In this new world of instant social media communications, scrutinizing our planet and our own different national beliefs and interests, all the way down to personal and local community interests within our own local communities, it seems to me that we have exposed the biggest elephant in the room of all.

Of all the species ever introduced to this wonderful world we inhabit, it is humanity that continues to display, without shame, the most destructive and most totally self-centered behaviour of all.

It isn’t just increasingly corrupt bureaucrats and politicians with their failed promises, or even corporate industries and sports and entertainment ‘celebrities’ encouraged to amass billions whilst producing not a single genuine benefit for the increasing number of duped customers and fans who spend their cash on mere pie in the sky platitudes.

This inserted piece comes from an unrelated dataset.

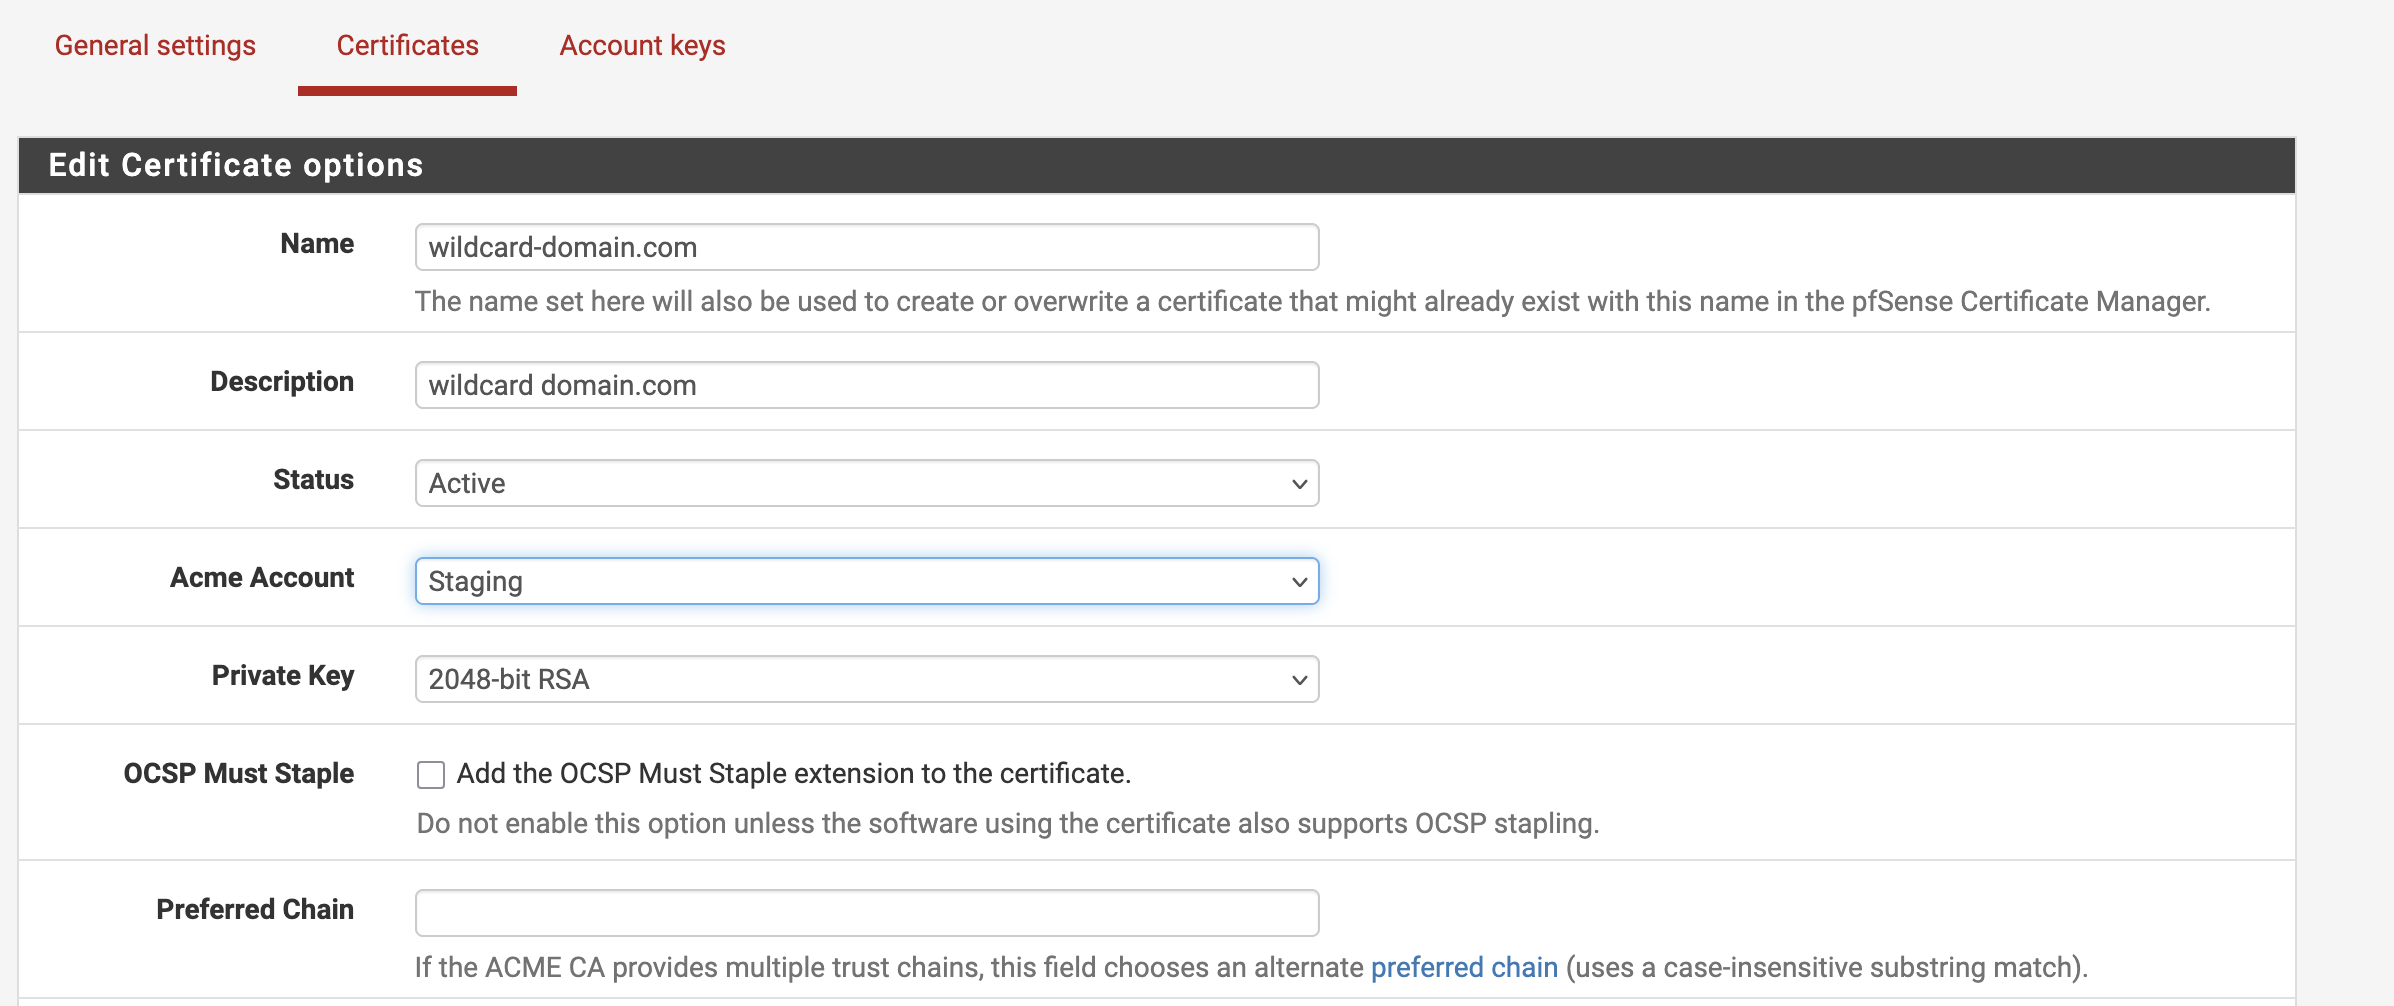Click the bold Preferred Chain field label
The width and height of the screenshot is (2394, 1006).
255,910
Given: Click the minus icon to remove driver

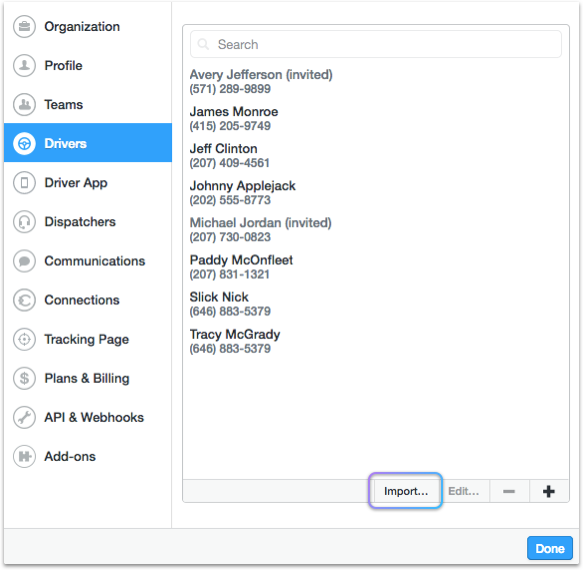Looking at the screenshot, I should [509, 491].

If we cannot even accept our own personal failings on a daily basis, we have little chance.

I walk my best friend, Juma, every morning, along our local trail. He chases his stick and I love the peace and solitude, and cannot ever understand just how I deserve to be so fortunate.

A couple of days ago on our walk I came across the item pictured above, something I had never seen before in over 20 years of puppy walking the same neighbourhood.

We do have a pretty good garbage system in Wainfleet, it’s reliable and it serves our community well. So I have a hard time believing that any local resident may have thought this was a good and environmentally acceptable idea

Who decided to fill three garbage bags, drive out from wherever to the Gord Harry Trail on Golf Course Road in Wainfleet, then carry those three bags full of garbage some three or four hundred yards from Golf Course Road and dump them in a hedge?

After over 20 years of walking this same rural neighbourhood with my puppies I can only celebrate just how fortunate I feel for the opportunity I have enjoyed. But how any responsible citizen—urban or rural—can believe it’s okay just to dump their garbage as they walk their neighbourhood, or open their car window and throw half empty food and drinks containers into a ditch wherever they happen to be, begs the question: Just how many of our human ‘environmentalists’ are really concerned about climate change in a world where polluting our cities, towns, rural and agricultural areas with casually discarded trash continues to get worse?

And I just love how ‘responsible’ dog owners bring their pets out to the country for their walk, take the trouble to pick up their puppy’s poop in their little plastic baggies then simply hang them on a branch or just drop them in the grass verge! Obviously, in their world there are trash fairies whose only job is to clean up after them.

A few years ago, a local newspaper ran a story about how far too much plastic trash was being dumped in rural ditches and hedgerows. When I walked my two puppies that morning, I returned home able to submit a letter to that same newspaper stating that I had counted over seventy plastic bags containing the same newspaper in the ditches on my walk! Needless to say, my letter was never published.

But please spare me the ongoing claims from many environmentalist activists that they can really make a change when there is growing evidence that we can’t even control the daily trash casually dumped by so many folks in all our cities, towns and rural areas, just going about their daily business.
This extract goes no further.